In the afternoon I went jogging on a trail through the forest which was delightful and led to an overlook of the entire bay. It was sunny and warm but cool in the trees and felt great to run again. Then I caught the bus back down to Albany and spent the night with Bill and Margaret before getting up early the next morning to catch a bus down to Waitomo Caves where there are glowworms! I arrived late morning and that afternoon I was suited up in a smelly wetsuit, gum boots, a helmet and harness to go blackwater rafting. This entailed a 27m rappel down into the lush mouth of the cave and being able to see the water flowing below me. The underwater stream wasn’t too high, it was easy to walk through but deep enough in places to jump into and not touch the bottom. We walked upstream first and squeezed through rock openings and began to see the glowworms twinkling on the ceiling of the cave like thousands of blue-green stars. We turned off our lights for a few minutes to let our eyes adjust while our guide taught us that glowworms are actually maggots and they glow to attract food and mates. Then he scared the hell out of me by slapping his tube against the water as hard as he could to create a vibration that made the worms light up even more. Then we floated back down in our tubes, did a few more rock squeezes and jumps then our guide gave us hot drink and chocolate and we did an easy rock climb back out of the cave. It was beautiful and surreal and I loved it!
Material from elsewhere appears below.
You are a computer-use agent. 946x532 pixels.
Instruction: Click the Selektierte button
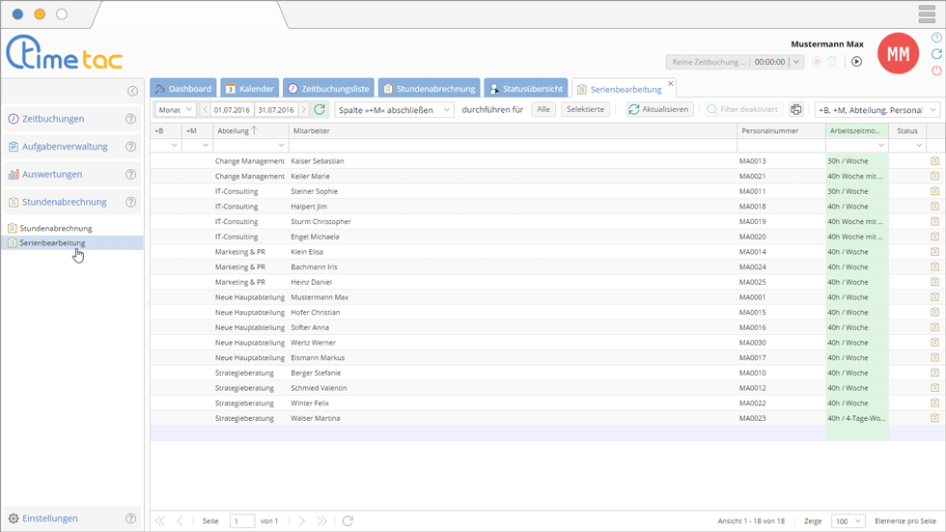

I stayed in the backpacker accommodation offered by the tubing company because it was the only cheap vacancy (cheap meaning 28 New Zealand dollars…ouch). But I didn’t realize how far away it was from any kind of food source. By the time we were done caving it was 7pm…luckily I had some cheese, an apple, a cucumber and five Tim Tam cookies. I was up the next morning to jog along a lovely country road through rolling hills, grazing cows and sleepy farms. It was partly cloudy and partly sunny and perfect for a jog. Then I caught another bus to my current location in National Park, which, astoundingly, is situated between two national parks. The view from the hostel is spectacular; there are three volcanoes dipping in and out of the clouds.
Tomorrow I’m hoping to do the Tongariro Crossing, a very popular day hike on and around one of the volcanoes. The landscape is supposed to be similar to Yellowstone with hot pools and geysers and things like this. Hopefully the weather will hold and I’ll be able to summit!